Dean Meets Lady Gaga@Red Sunset

What's on your mind?
James Dean
Bronze Contributor
Posts: 71
Joined: Mon Aug 29, 2011 4:23 am
Contact:

Dean Meets Lady Gaga@Red Sunset

Unread post by James Dean »

Red Sunset
47 Sydenham Rd
Marrickville

This is a review of Gaga. (To be referred to as Lady Gaga.)

Gaga is like her namesake in many ways. Let me first discuss how I see the ‘singer’ .Lady Gaga and then you will see how I view Lady Gaga the wl and why I consider this a dud punt.

Lady Gaga’s real name is Stefani Joanne Angelina Germanotta. Germanotta sounds like a bottled Italian soft drink made out of sauerkraut juice.

Lady Gaga the ‘singer’ can sing a bit, but that is not her outstanding feature. She clearly has a ego that would make Bob ‘Australia loves me’ Hawke look downright humble in comparison.

When you watch her perform the main element is Gaga herself. I honestly believe that when she opens the fridge door and the fridge light comes on she sings a medley of her ‘hits’. To steal a line from British Labour leader Clement Atlee, when referring to Winston Churchill, “She is so arrogant that if she hadn’t been born she thinks everyone would wonder why”.
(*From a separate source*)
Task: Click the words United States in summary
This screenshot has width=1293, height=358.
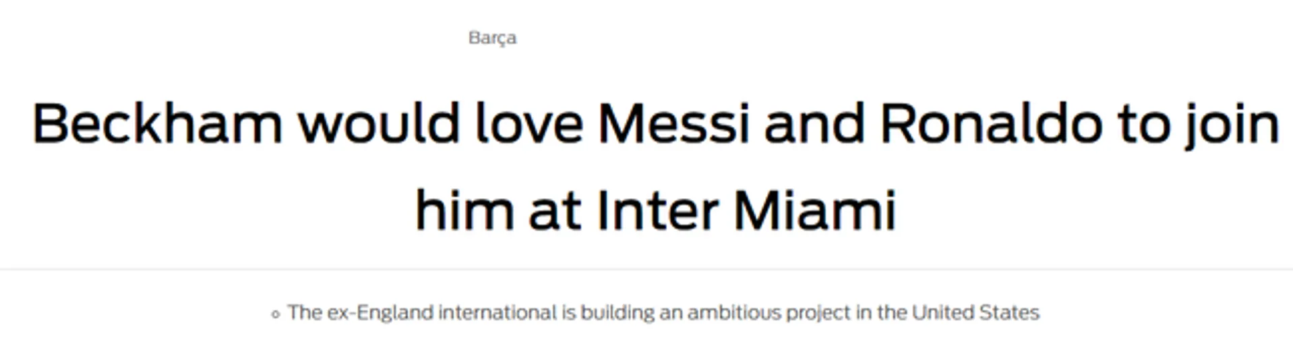Action: [975, 313]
She ponces around with all the intensity of those guys on TV cooking shows who spend 20 minutes frying an egg with all the seriousness of a neurosurgeon performing a brain operation.

Look at her in the link below. In her duet with Tony Bennett. He is like 800 years old and can’t remember the lyrics to a song he’s sung a thousand times, but he sells the song. Lady Gaga, in contrast, knows the words, but has that smug, self satisfied facial expression, not unlike those of George Bush used to get when he successfully finished a sentence without fucking it all up. She doesn’t sell the song. She sells Lady Gaga.

http://www.youtube.com/watch?v=ZPAmDULCVrU

This brings us to Lady Gaga the working lady. She is in her mid 40’s, B cup teats, roundish and not unattractive face, with a trimmed reasonably tight pussy.

I started off by engaging in some small talk and things went downhill from there. I began by telling her how impressed I was with her fluent English and the following conversation ensued:

Gaga: I am from Hong Kong.
Dean: And?
Gaga: We were a British colony!
Dean: Really? I didn’t know the British spoke English.
Gaga: What?
Dean; That’s where Mao Zedong was born.
Gaga: He was not!
Dean: I mean Jackie Chan. I get them confused.

In short, I found Gaga to be real pain in the arse. I know it would have been worse if she had been a pre op, active tranny. So, I count my blessings.

Actually, if she had had a better personality, it would not have been too bad. Her bbj was fine and her pussy reasonably tight.

Now, I am not a guy going to brothels to look for a wife, but when I find them so arrogant it does turn me off.

I eventually came in her mouth.

She seemed to think I liked her as she told me how she worked at Pillow Top in Penrith under the name CiCi and her pic was on their website.

When I mentioned a ‘new’ girl at Red Sunset named Linda, Gaga immediately began to trash her.

In the end we had this final exchanged:

Gaga: You know I work at Pillow Top in Penrith too.
James: Glad you told me.
Gaga: Why?
James: So I can avoid the joint.

Well, I’ve got to go now.

I am smart enough to know when I am wearing out the welcome mat.

See you again soon.

Until that time mates . . .until that time.